Эту визитку мама хранила в шкатулке, и Аня ее рассматривала внимательно. Простая надпись: Анастасия Трубина, Верховская, 16. С тех пор мама носила по этому адресу масло каждую пятницу, а женщину неизменно называла барыней, хотя отец бранился, стращал новой властью.

– Накликаешь на себе и на нее беду этой «барыней, - ворчал он. – Зови по имени.

– Не привыкла я, - говорила Катерина.

Вдовица никогда не звала в комнаты, мама всегда ждала в передней, получала неизменный рубль и шла обратно. Отец и тут ругался, что ради целкового ходить в город в небазарный день неразумно, но мама отца не слушала. Масло было готово в среду, хорошо замерзало в сенях, и в пятницу утром Катерина вместе с попутчиками ехала в Тверь, прижимая к груди туесок, завернутый в платки.

Аня часто спрашивала мать про эту барыню, но мама ничего не знала. Говорила, что барыня в трауре третий месяц, глаза все время красные, а ее горничную зовут Паша. Горничная всегда отворяла двери, но масло забирала лично барыня, выходя в переднюю в красном домотканом платке на плечах и белом домашнем платье. На голове у барыни волосы были крепко стянуты в косу и закрыты черной еле заметной вуалью.

– Она не улыбается, просто протягивает деньги, и я отдаю масло Паше. Я прощаюсь и ухожу, а она почему-то всегда начинает бранить Пашу у меня за спиной. Я слышу ее голос и на улице через форточку. Он хриплый, и она кашляет очень громко.

Мама всегда взбивает масло долго, часа по четыре крутит, меняя руки, дочери тоже бьют, но Ленка не может выдержать и четверти часа. Аня крутит дольше, но масла у нее не выходит. Мама взбивает свое, потом взбивает у девочек. Зимой масло покупают охотнее, поэтому по субботам бьет и отец. В печи масло не топили, только для дома перетапливали, когда уже полежит. Зимой масло стоило дорого, молока было мало, бывало, отец накануне ярмарок и престольных праздников привозил молоко из Твери или Кушалина, скупая самое жирное на местном торге.

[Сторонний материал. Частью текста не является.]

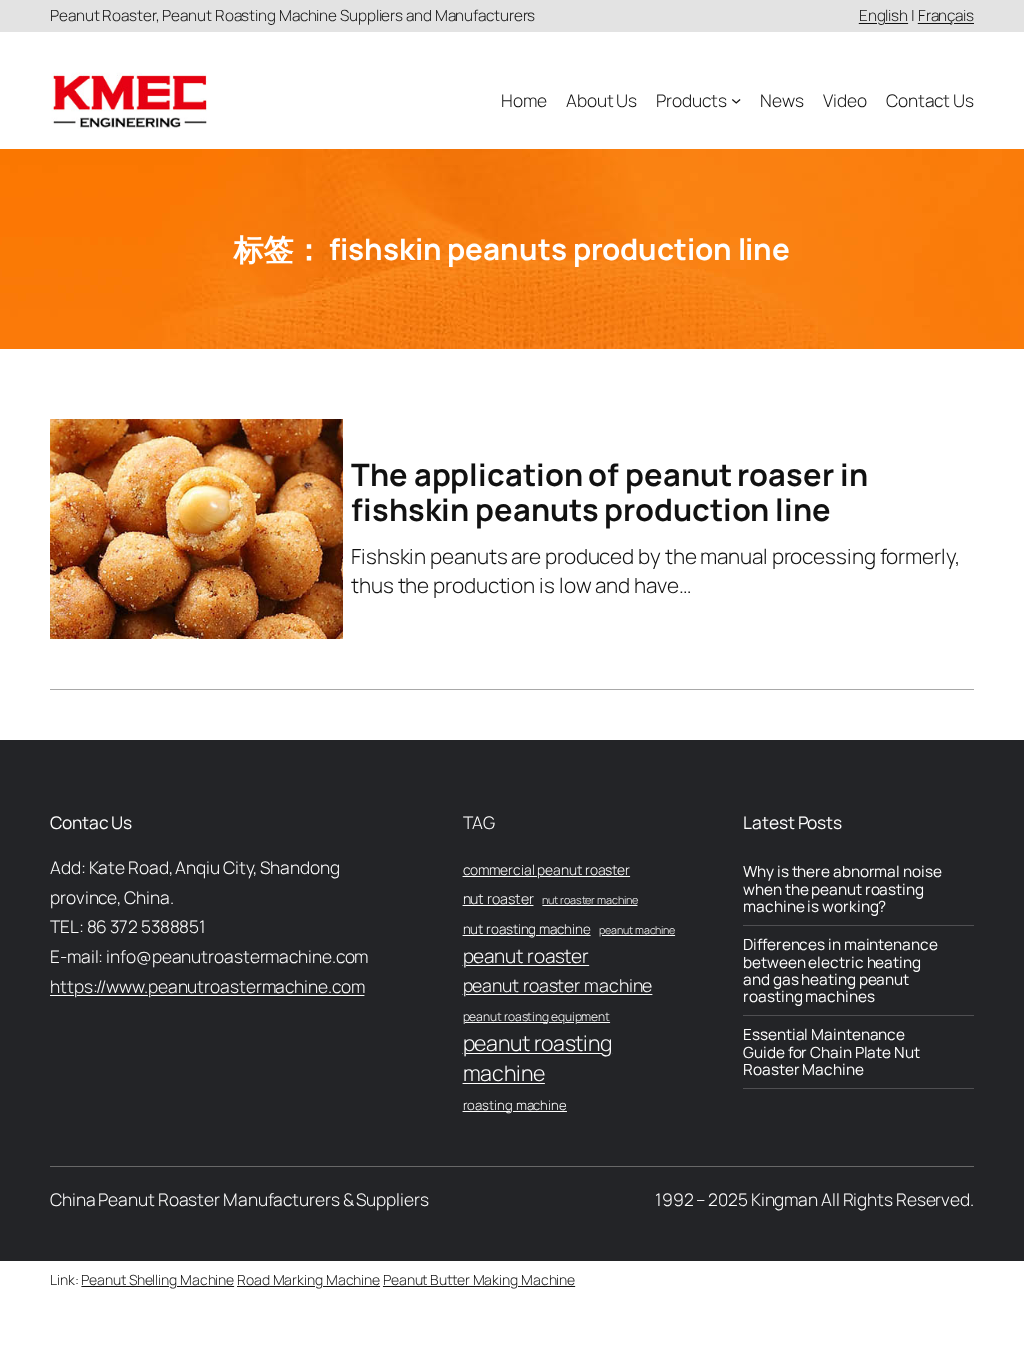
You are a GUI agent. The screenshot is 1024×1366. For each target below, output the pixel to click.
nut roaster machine (589, 899)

Зимой отец всегда пропадал в кузне. Но перед праздниками оставался дома, помогал готовить товар к продаже. До Василия Великого еще далеко, поэтому отец куёт гвозди, а Катерина с дочерьми готовят масло. Доска для масла, ее в семье называют печать, висит в избе, на почетном месте у печки, высоко, чтобы Ленка с пола не дотянулась. Однажды Катерина не нашла доски на месте – во дворе дочери играли в лапту. Катерина дочерей отругала и печать перевесила. Доска была небольшая, но фигурки коровы и лебедя Аня помнила всегда с самого раннего детства. Дед рассказывал, что подглядел идею с печатью в Москве. Почему корова – понятно, почему лебедь – никто не знает, дед не рассказывал, а его не спрашивали.

Фото автора . Архив музея гвоздарей.
Фото автора . Архив музея гвоздарей.

– Барыня всегда велит ей масло с лебедем, - говорит Катерина дочерям и с силой нажимает на доску, лежащую на толстом куске масла. Сам кусок лежит на широкой дощечке, дощечка стоит на синем платке. На масле остается милая картинка с длинношеей птицей и словом «масло». Катерина завязывает углы плата, взвешивает на безмене и несет платок в морозные сени на гвоздь. Когда масло чуть затвердеет, «схватится», она острым ножом отрежет неровные края, покидает обрезки в кувшин, перетопит для дома, а ровный брусок масла запакует в бумагу, завяжет льняной веревкой, обернет платком и положит в туесок. Туесок обмотает мешковиной.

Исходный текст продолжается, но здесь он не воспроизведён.